▶ **Study questions**:
1. Which kinds of knowledge are named in the passage on Indigenous knowledge in STEM? List each one.
2. Repeat the passage on Indigenous knowledge in STEM word for word, starting with "While Western and" and going on through "representation in STEM.".
3. Pick up the passage on Indigenous knowledge in STEM after its final sentence and continue it.

Top of Reading passage

While Western and Indigenous knowledge has their differences, they also have similarities and can supplement each other well. Highlighting how these seemingly different knowledge systems can support each other can help to increase Indigenous representation in STEM.
For non-Indigenous students, the authors highlight four reasons why it would be beneficial for them as well:
- Awareness of Traditional Ecological Knowledge presents non-Indigenous students and scientists with knowledge that can help solve critical environmental issues
- Including Traditional Ecological Knowledge in science curriculum could help students understand the importance of weighing cultural considerations when making conservation management decisions.

Bottom of Reading passage
Top of Data supplied

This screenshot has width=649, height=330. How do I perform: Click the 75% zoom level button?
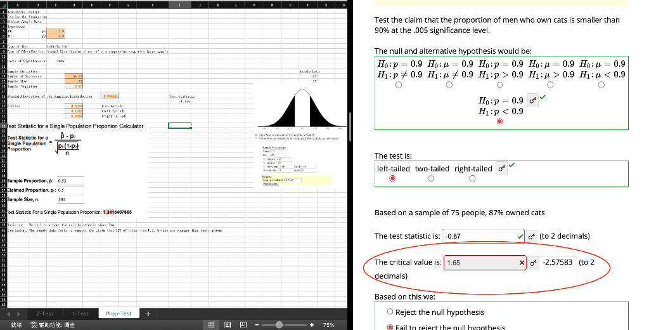pos(329,325)
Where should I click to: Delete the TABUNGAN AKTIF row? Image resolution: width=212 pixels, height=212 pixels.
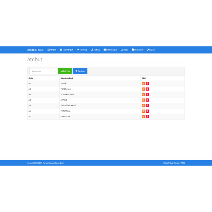click(147, 105)
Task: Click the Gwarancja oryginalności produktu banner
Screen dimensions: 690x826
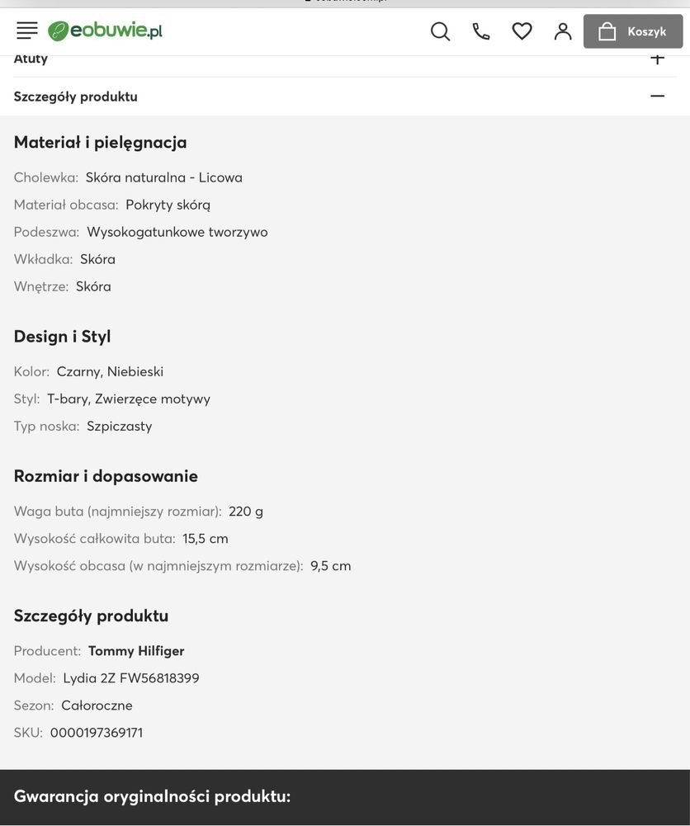Action: (x=345, y=796)
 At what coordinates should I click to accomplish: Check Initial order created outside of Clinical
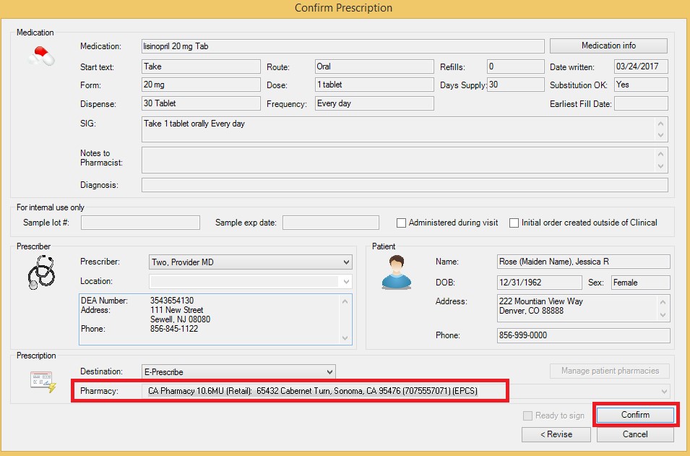(x=514, y=223)
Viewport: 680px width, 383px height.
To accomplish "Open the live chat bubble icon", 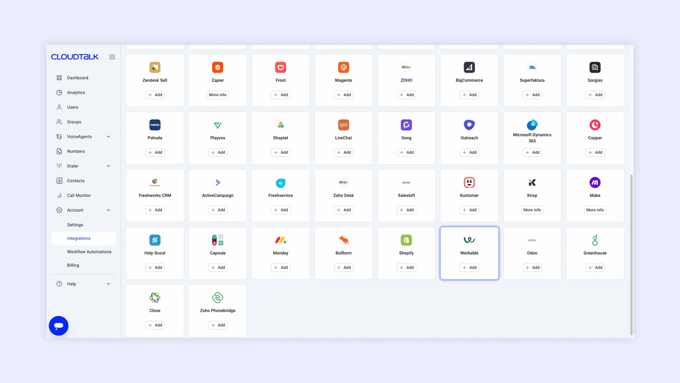I will 58,326.
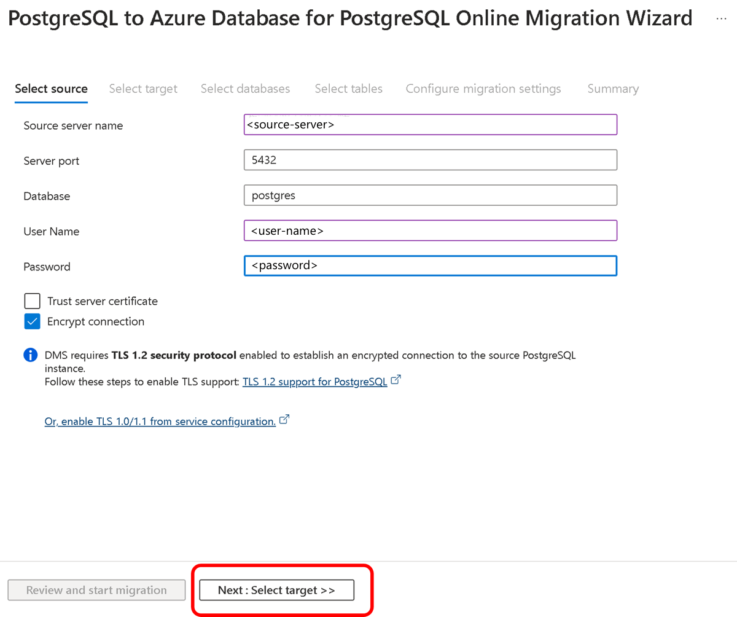
Task: Select the Database input field
Action: click(x=430, y=195)
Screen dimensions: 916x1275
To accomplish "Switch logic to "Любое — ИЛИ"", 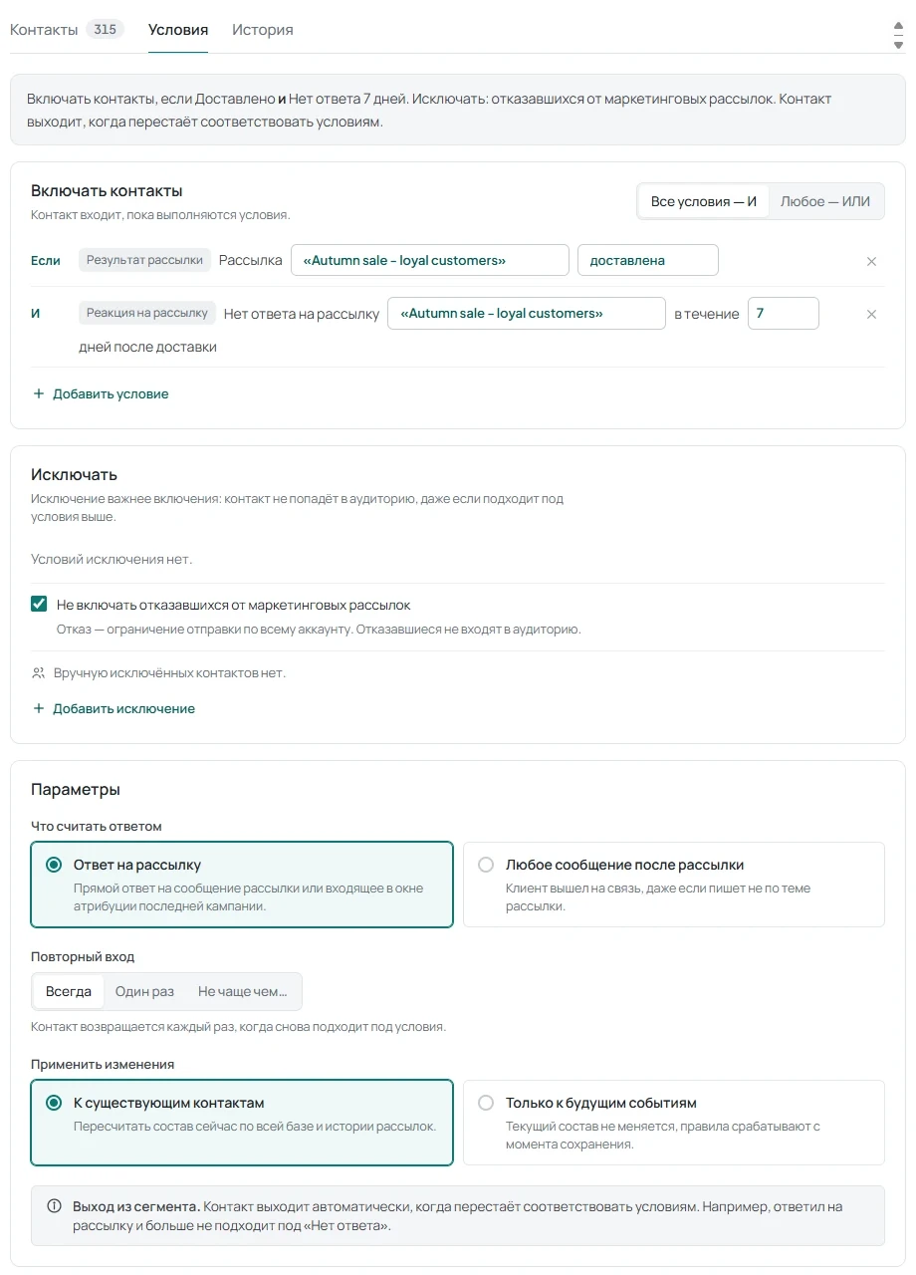I will tap(825, 201).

Bottom of Data supplied

▶ **Exercise results**:
1. Western knowledge, Indigenous knowledge, Traditional Ecological Knowledge

2.
While Western and Indigenous knowledge has their differences, they also have similarities and can supplement each other well. Highlighting how these seemingly different knowledge systems can support each other can help to increase Indigenous representation in STEM.

3.
- Traditional Ecological Knowledge’s belief that humans play an important role in ecosystems is congruent with the core concept of systems thinking included in the Vision and Change in Undergraduate Biology Education report
- Finally, including Traditional Ecological Knowledge in STEM classes helps dismantle the stereotypical nature of science as being for white men, which can validate and encourage the inclusion of native students
As much as there are benefits to including Traditional Ecological Knowledge, there are also dangers to be considered before integrating it. For instance, some scholars argue that incorporation of it is cultural and intellectual appropriation and since Traditional Ecological Knowledge is a concept from the Western framework, it could be misinterpreted and misrepresented, taking on different implications than it was meant to. It could also be seen as disrespectful if we try to fit the experiences and lives of Indigenous people in a neat, little box and isolated from context. There is always risk involved when it comes to including culture in educational settings, and speaking as a non-white student and educator, the benefits of making sure our students are seen and heard in the curricula we teach outweigh the risk of them feeling invisible. The authors hope that their suggestions would help in alleviating the fear that comes with being disrespectful.
The following is a table of suggestions and things to avoid when integrating Traditional Ecological Knowledge. Greenall and Bailey go into greater detail in their essay.
|What to avoid
|– Explore other ways of knowing.
– Teach holistically.
– Establish a classroom culture of respect.
– Explicitly include Traditional Ecological Knowledge in biology courses.
– Include Indigenous experts.
– Incorporate Indigenous languages as more than “token words,”
– Use common evidence-based practices.
|– Do not change or force Indigenous cultures to fit where you want it to fit in curriculum.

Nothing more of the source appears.